◆ Work task:
Nothing but a number belongs in the answer: the count of lines below that contain the word "agent".
***** Records supplied *****
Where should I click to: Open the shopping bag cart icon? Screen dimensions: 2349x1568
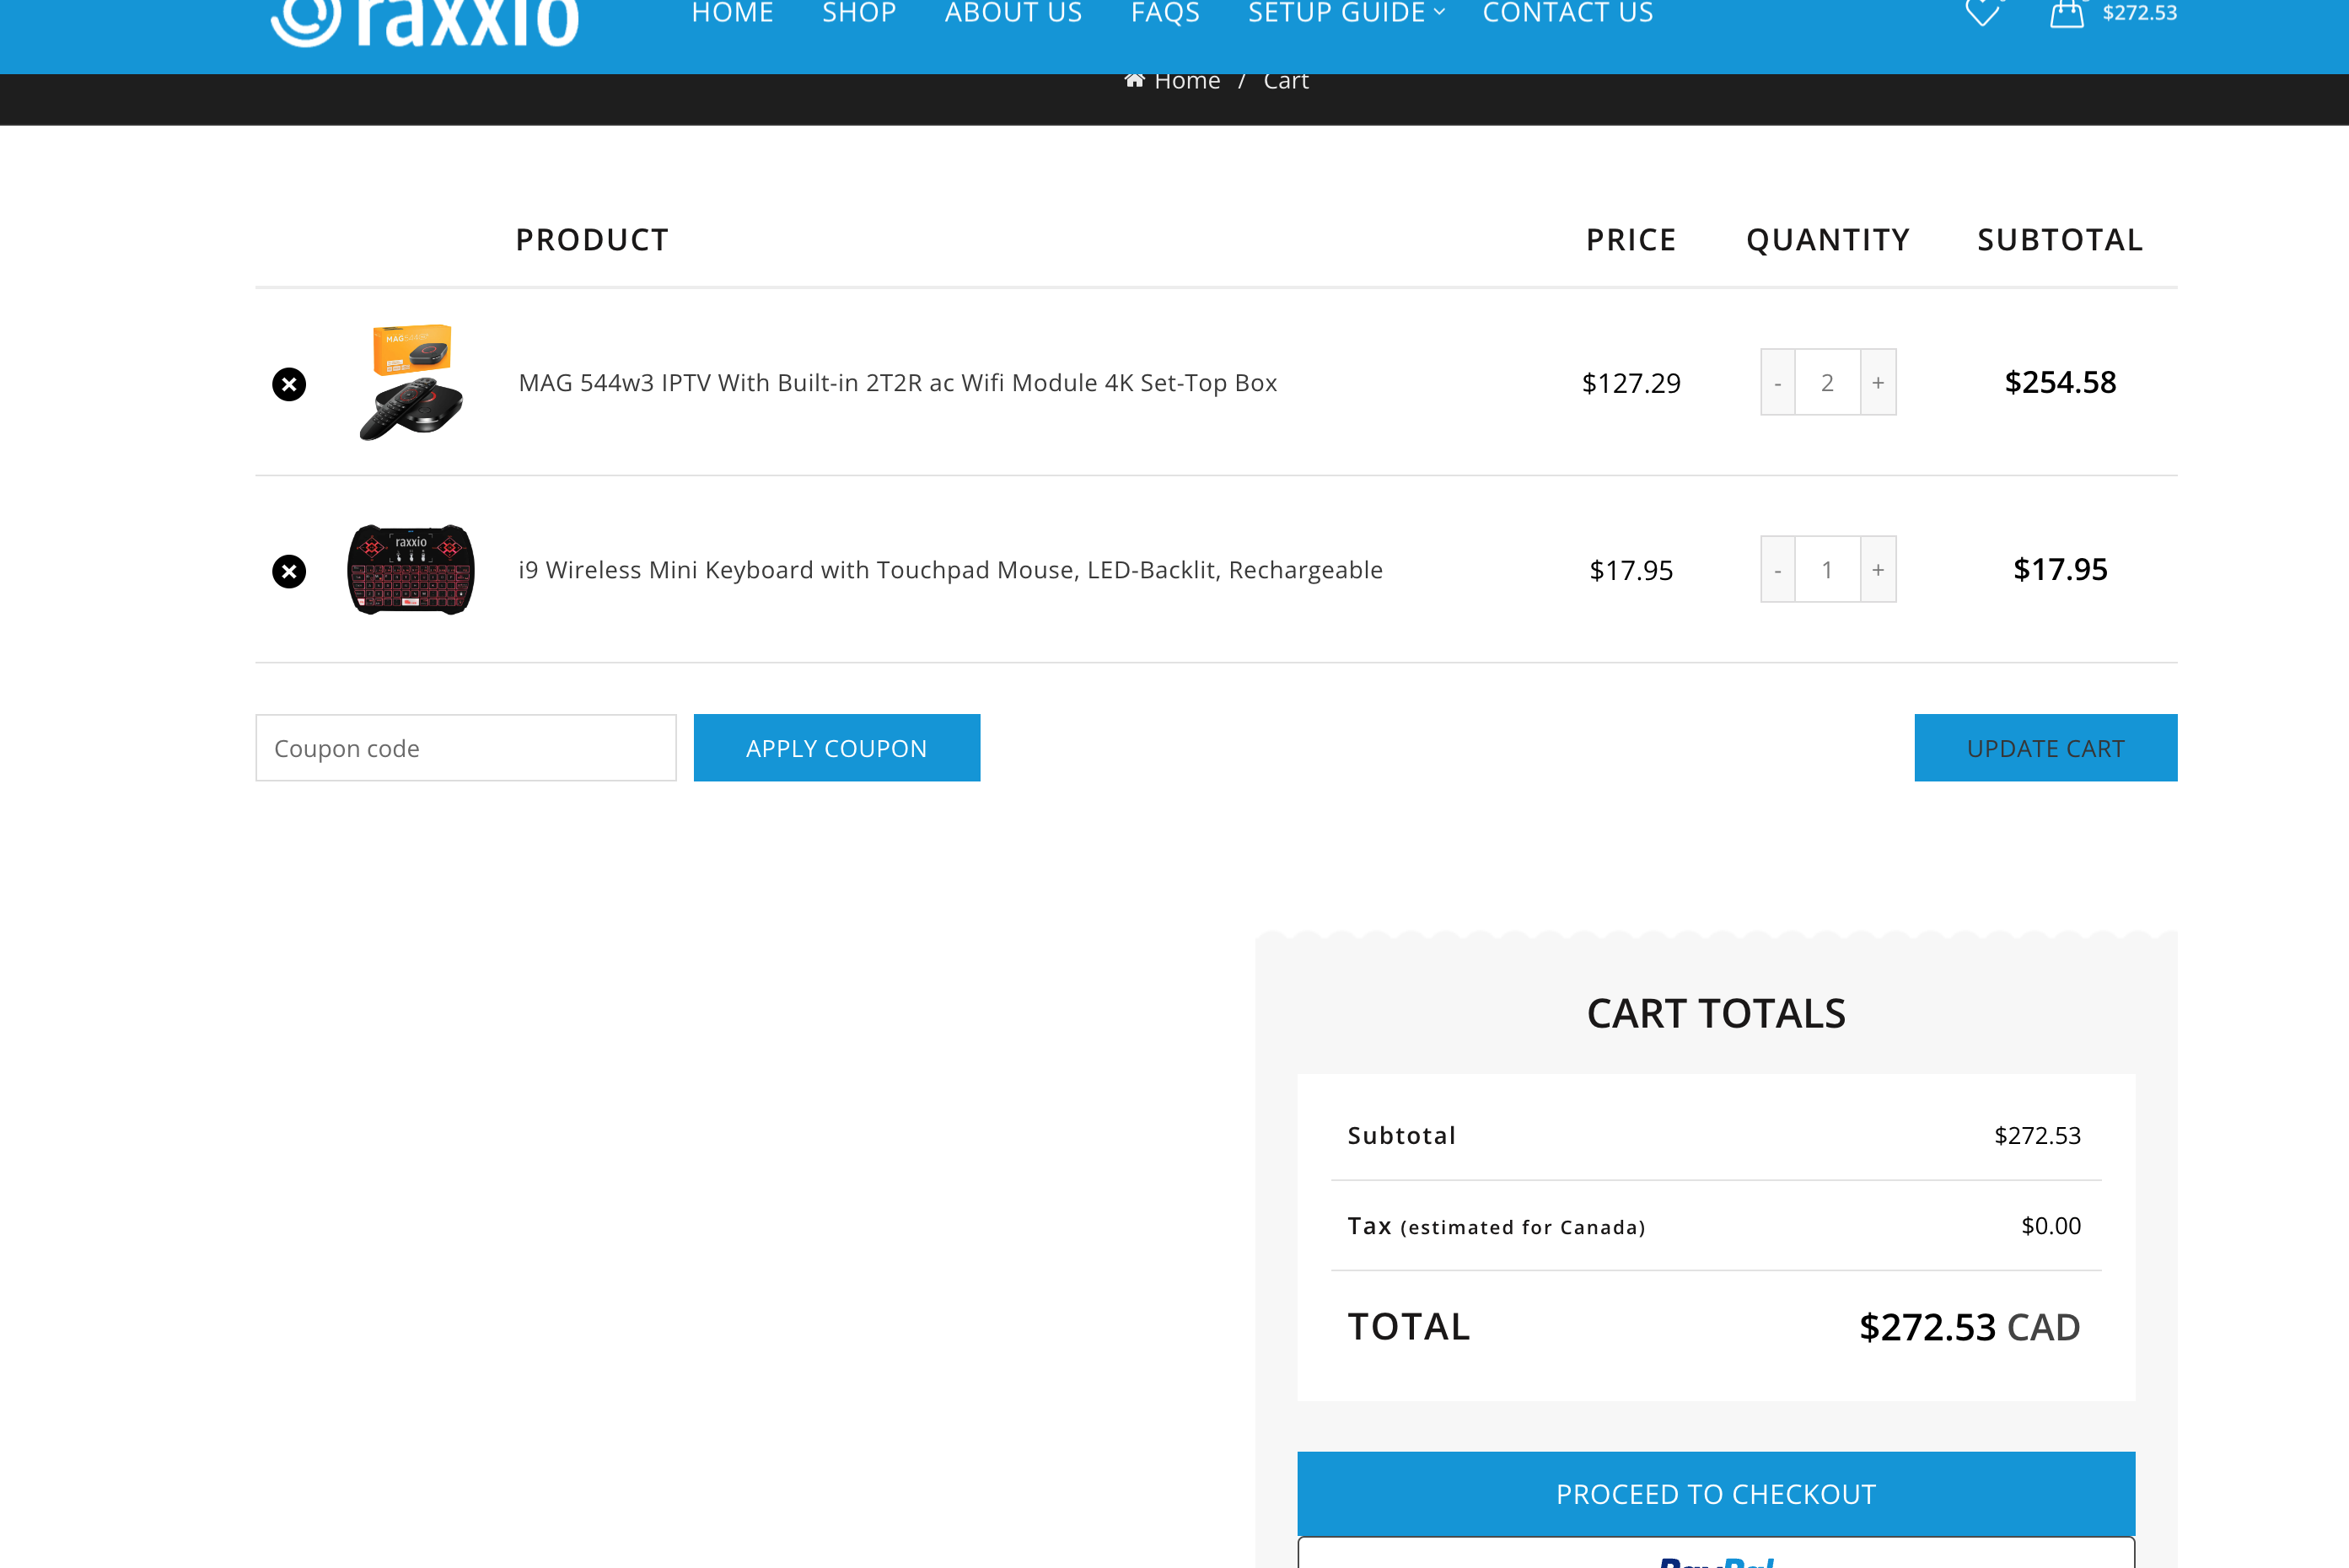click(2066, 13)
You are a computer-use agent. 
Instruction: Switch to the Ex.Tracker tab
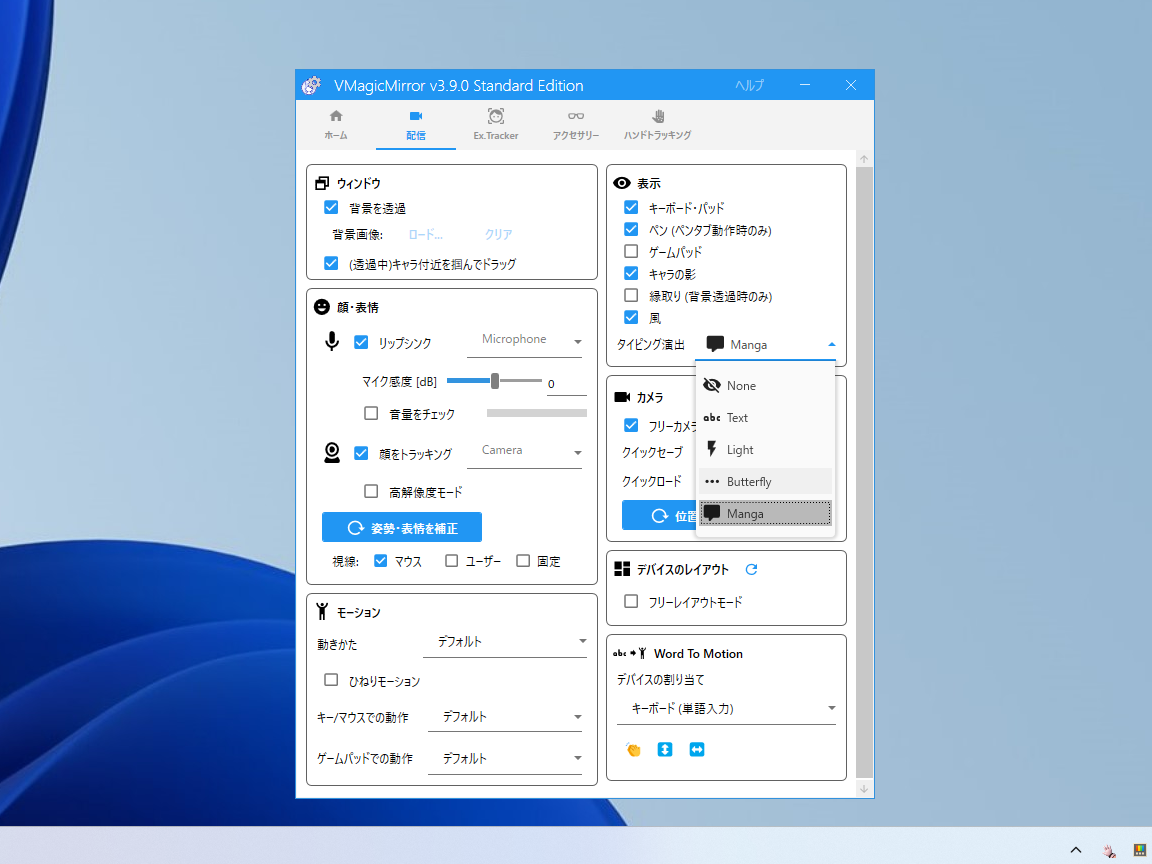495,124
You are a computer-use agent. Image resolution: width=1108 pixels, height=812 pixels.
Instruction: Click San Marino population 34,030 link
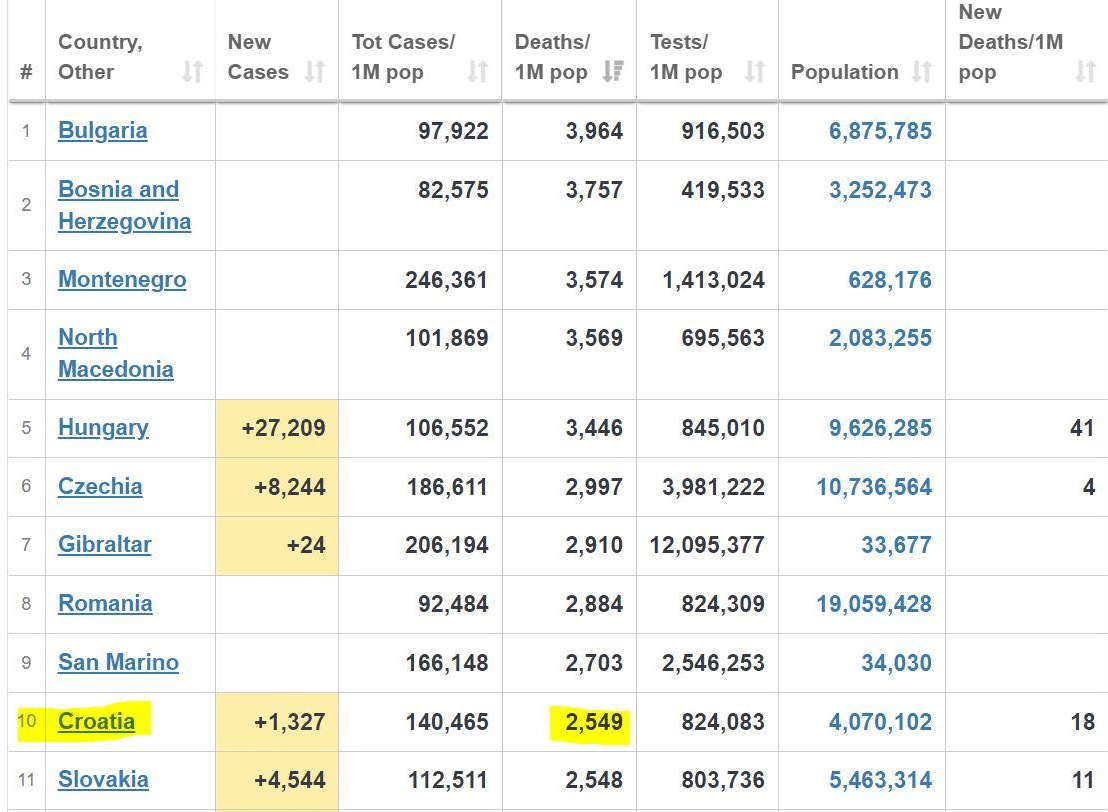(895, 663)
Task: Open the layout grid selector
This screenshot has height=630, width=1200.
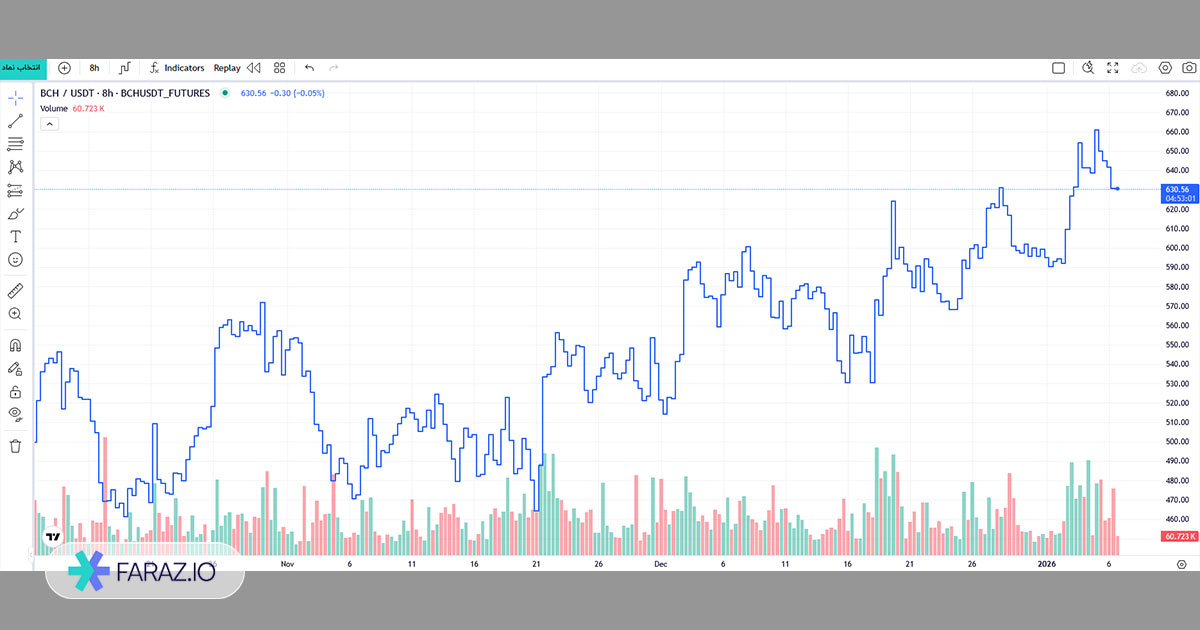Action: pos(280,68)
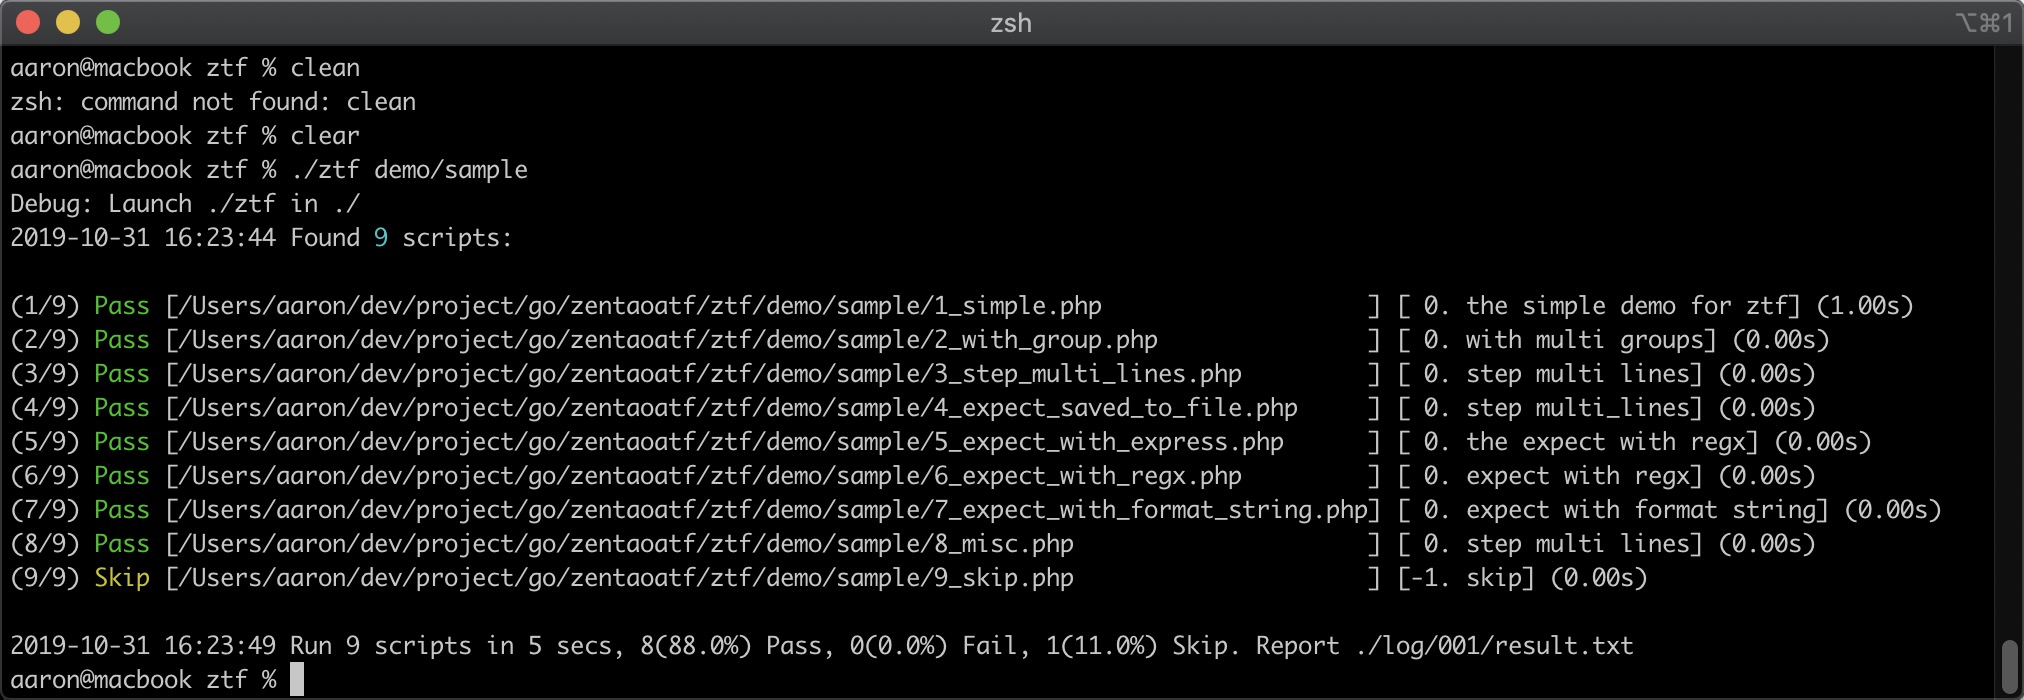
*****
◆ Response area:
2